Only then can you make a fair assessment over the long run on whether yoga serves you a purpose or not. It can also be worth it to reduce the time you do yoga, alongside the intensity. When you are starting out, ideally you should choose a yoga that’s calming. 

There are of course exceptions but this applies primarily if you are one of those affected by the ‘sickness’ of yoga. 

Over-Pushing Yourself

Many want to overcome their limits, which is admirable. But It’s common for men to want to push themselves, and when it comes to yoga, it’s no exception. 

This is more commonly seen in a physical strength exercise, but many treat yoga as a physical strength exercise because it can provide the same benefits as strength exercise or at least very similar results. 

But with that also comes the drawback that you can feel sick if you are overdoing the yoga, rather than flowing naturally with the yoga. 

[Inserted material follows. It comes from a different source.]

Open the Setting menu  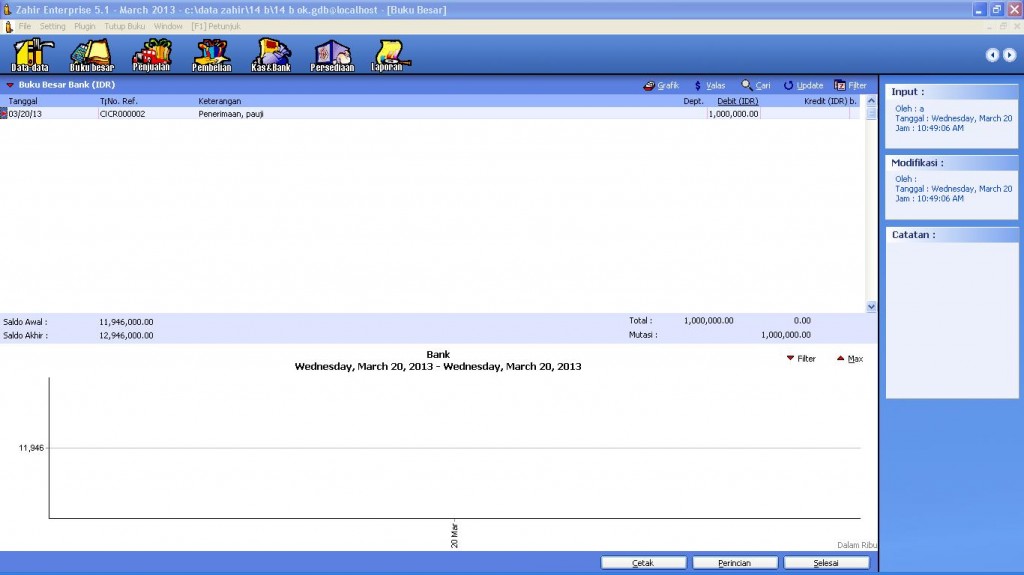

Over-pushing yourself can have its pros in the sense of raising your pain threshold, but it can also make you more vulnerable to feeling nauseous or fatigued by the end of the yoga session. 

Never sacrifice your own well-being to accomplish something with yoga, you don’t want to find yourself in a situation where you’ve done irreparable damage and achieve the opposite effects. 

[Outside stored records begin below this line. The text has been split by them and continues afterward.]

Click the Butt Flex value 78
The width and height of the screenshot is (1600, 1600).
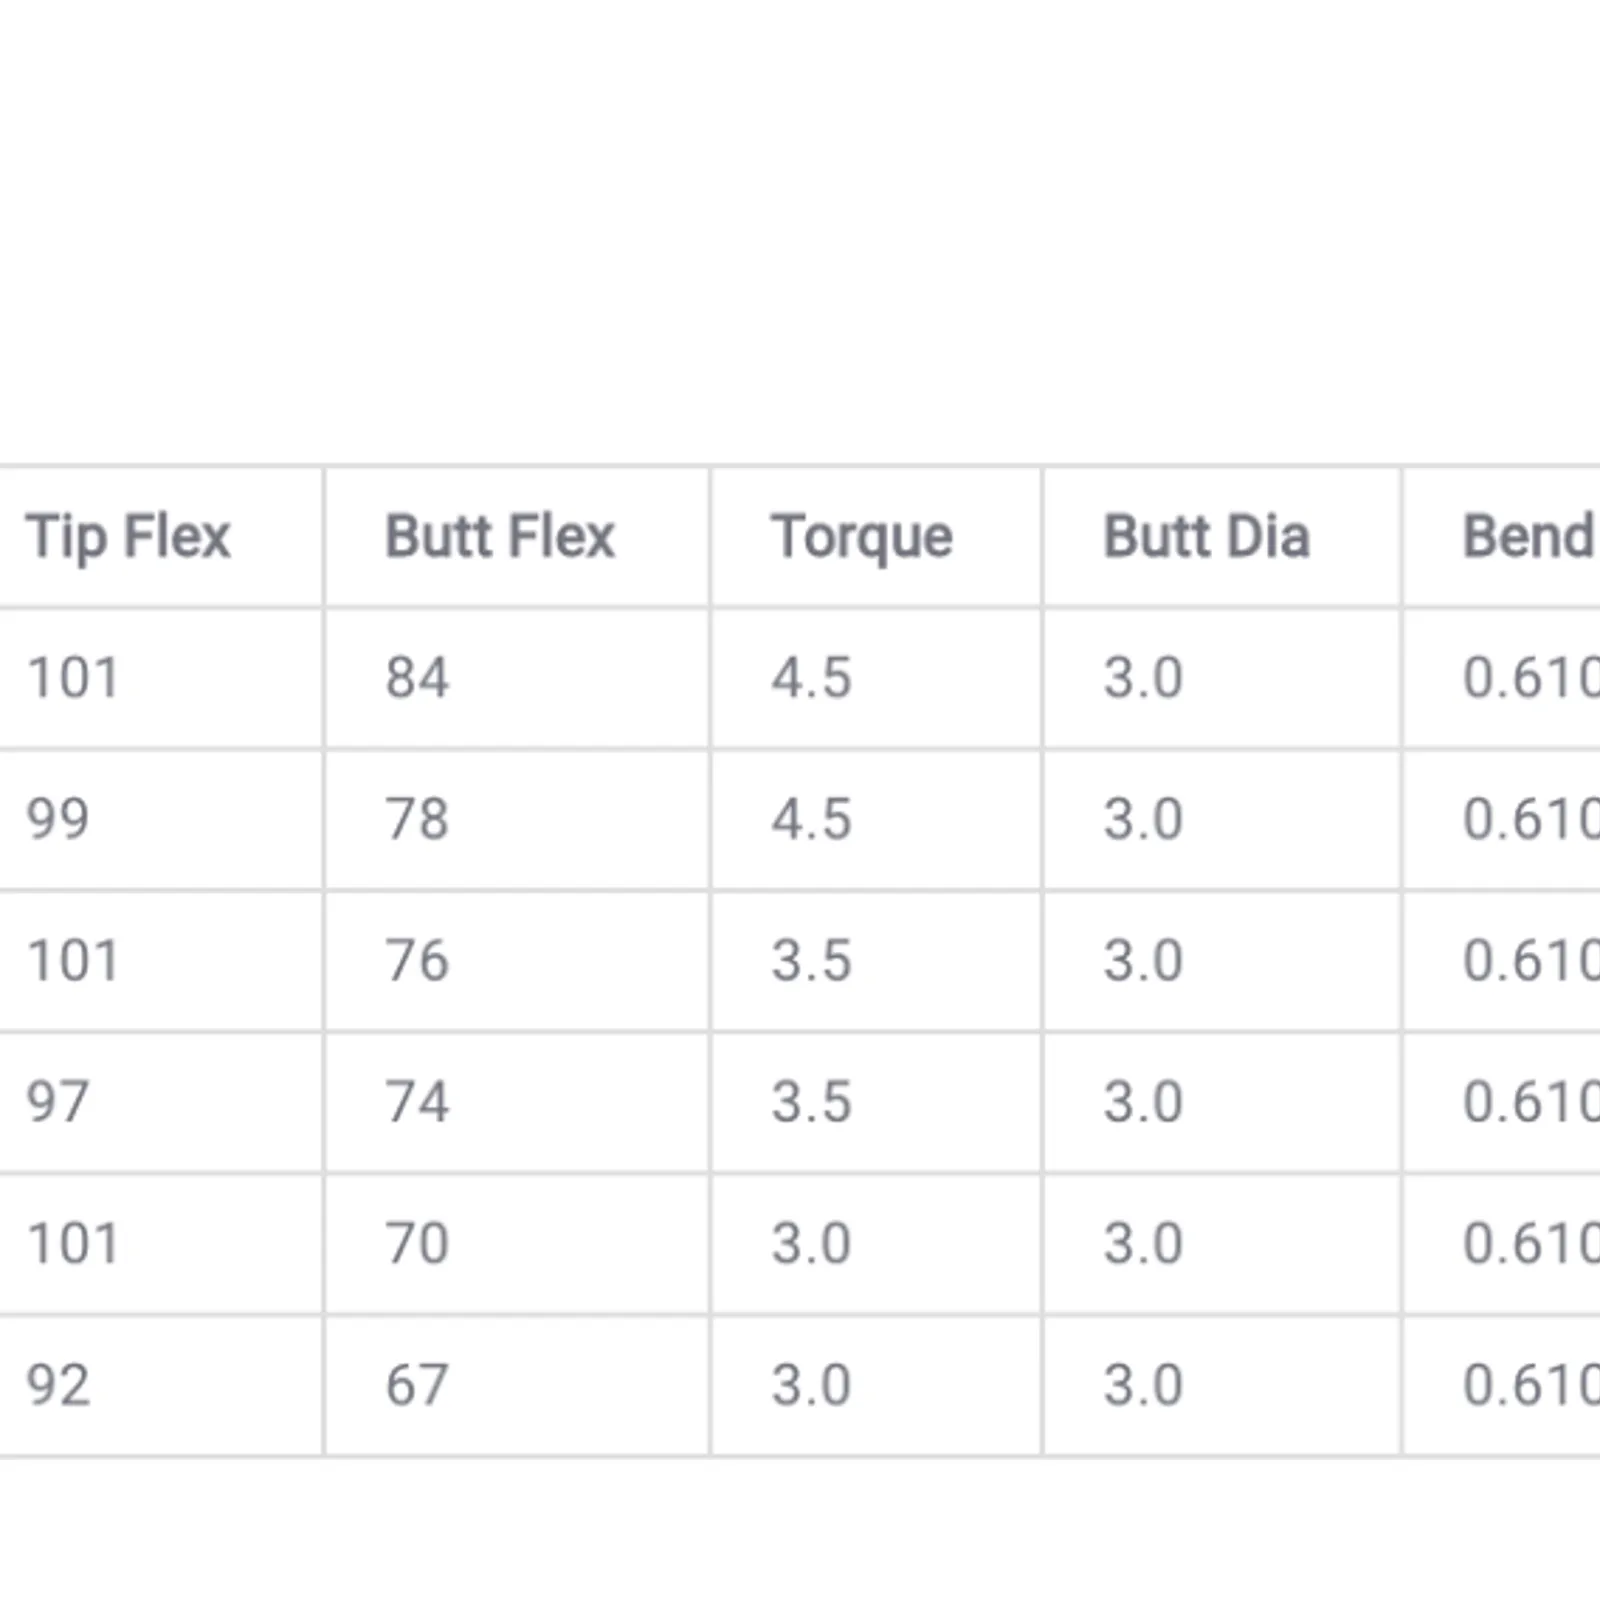(x=418, y=819)
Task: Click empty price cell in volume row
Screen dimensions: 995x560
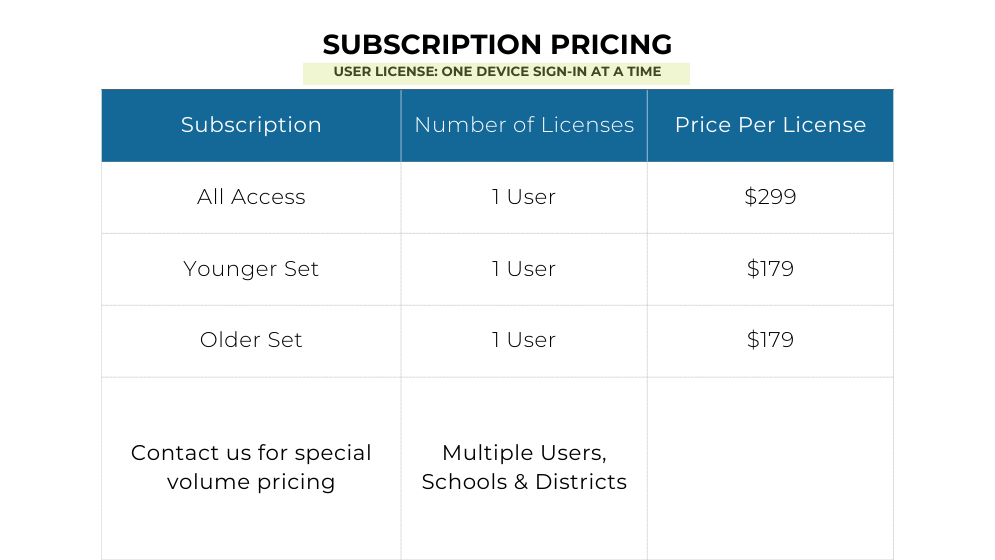Action: click(770, 469)
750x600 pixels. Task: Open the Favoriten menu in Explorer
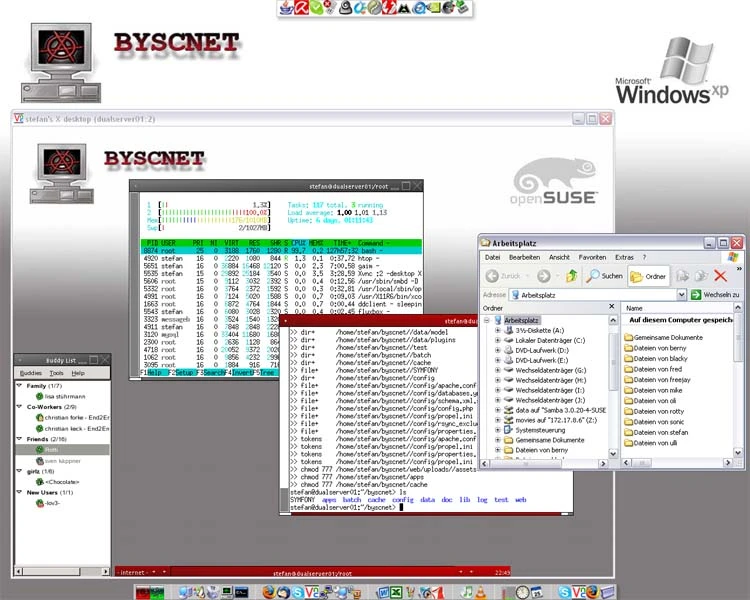[x=592, y=257]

Yoga Can Make You Feel Better From  Sickness

Yoga is generally very safe and feeling sick with the practice is extremely rare, assuming you are doing yoga correctly. 

Sickness can happen for a number of different reasons and in many cases, yoga can make you feel better because it manages to bring peace between the mind and body, and the poses you keep throughout the session are meant to make your organs feel as optimal as possible. 

But a good rule of thumb to prevent any form of sickness with it is simply getting enough sleep, staying hydrated, and avoiding eating before a yoga practice, and for the most part, you should be there in making yoga work for you. 

At this point, it’s all about consistency and discipline. You can’t control what will happen during the yoga practice and you can always stop the yoga practice if it’s too much for you and it’s achieving the opposite of what’s intended. 

Yoga helps us to find this balance between feeling energized by the end of the session and peace during the session. If those are absent during and post yoga, it’s worth looking at the type of yoga you are doing.